Privacy Officer FEED, 21.04.2017

Questa settimana segnaliamo un solo, interessante, articolo che evidenzia la confusione che esiste, al momento, nelle aziende italiane per quanto attiene alla figura del Data Protection Officer.

Data Protection Officer: una figura strategica tra privacy e security (www.ilsole24ore.com)

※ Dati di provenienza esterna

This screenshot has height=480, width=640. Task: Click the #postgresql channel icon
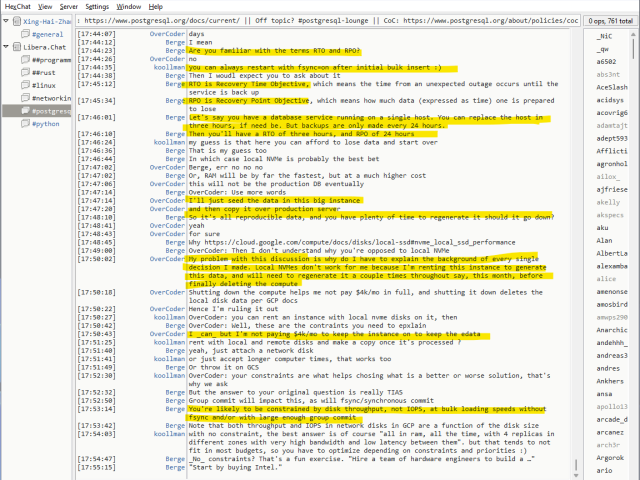click(25, 112)
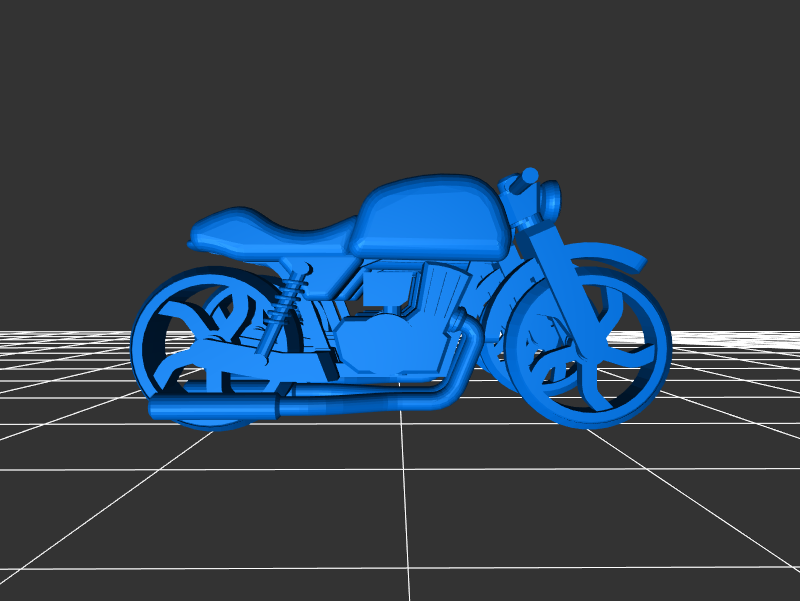Click the handlebar grip end
Screen dimensions: 800x601
click(530, 175)
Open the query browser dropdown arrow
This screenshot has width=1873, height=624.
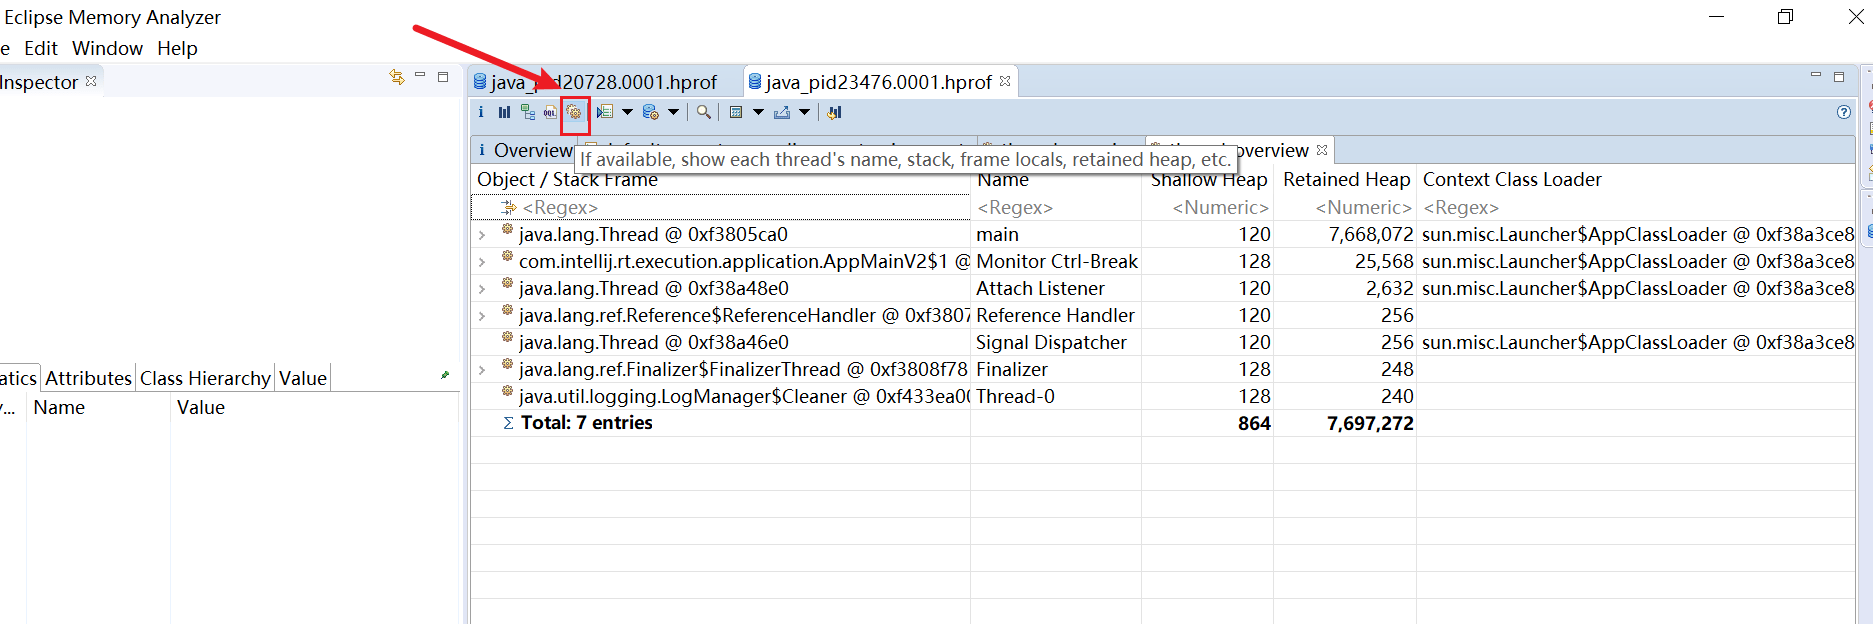coord(673,112)
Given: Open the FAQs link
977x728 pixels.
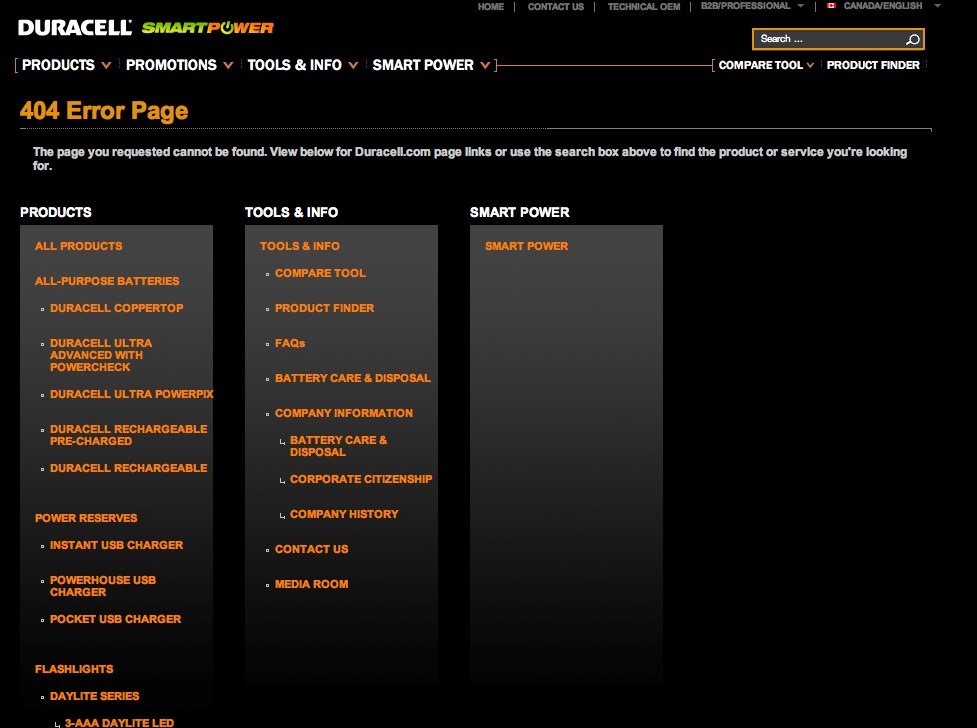Looking at the screenshot, I should [290, 343].
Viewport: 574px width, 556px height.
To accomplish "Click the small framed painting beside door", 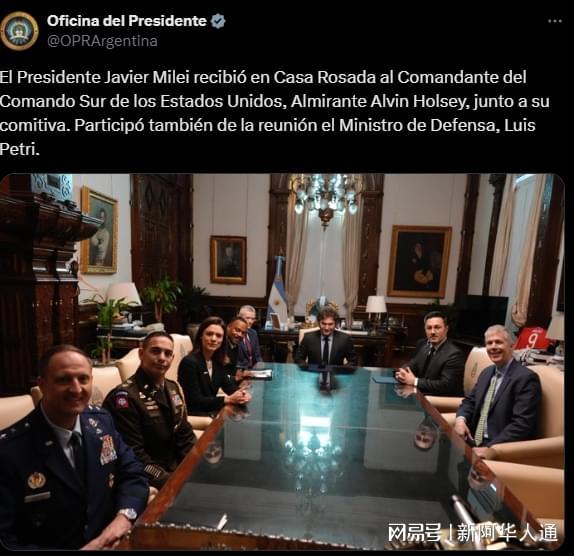I will coord(228,260).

Il Privacy Officer (Responsabile della Proteziopne dei Dati Personali), come prescrive l’articolo 37 del Regolamento Ue, «deve essere designato sulla base della conoscenza specialistica della normativa e delle prassi in materia di protezione dei dati». Il concetto, ribadito anche dalle linee guida approvate dalle Autority di Garanzia comunitarie, è chiaro ma sono assai poche le imprese, italiane in primis, che hanno seguito alla lettera queste raccomandazioni. Alcuni studi evidenziano, per esempio, come diverse organizzazioni, evidentemente ancora poco preparate sulla questione, attribuiscano la funzione di Data protection officer al proprio It manager (o a una risorsa appartennente alla funzione It), contravvenendo di conseguenza alle indicazioni Ue, incorrendo in sanzioni (è capitato a una società tedesca) e configurando una situazione di conflitto di interessi e di palese incompatibilità di ruoli.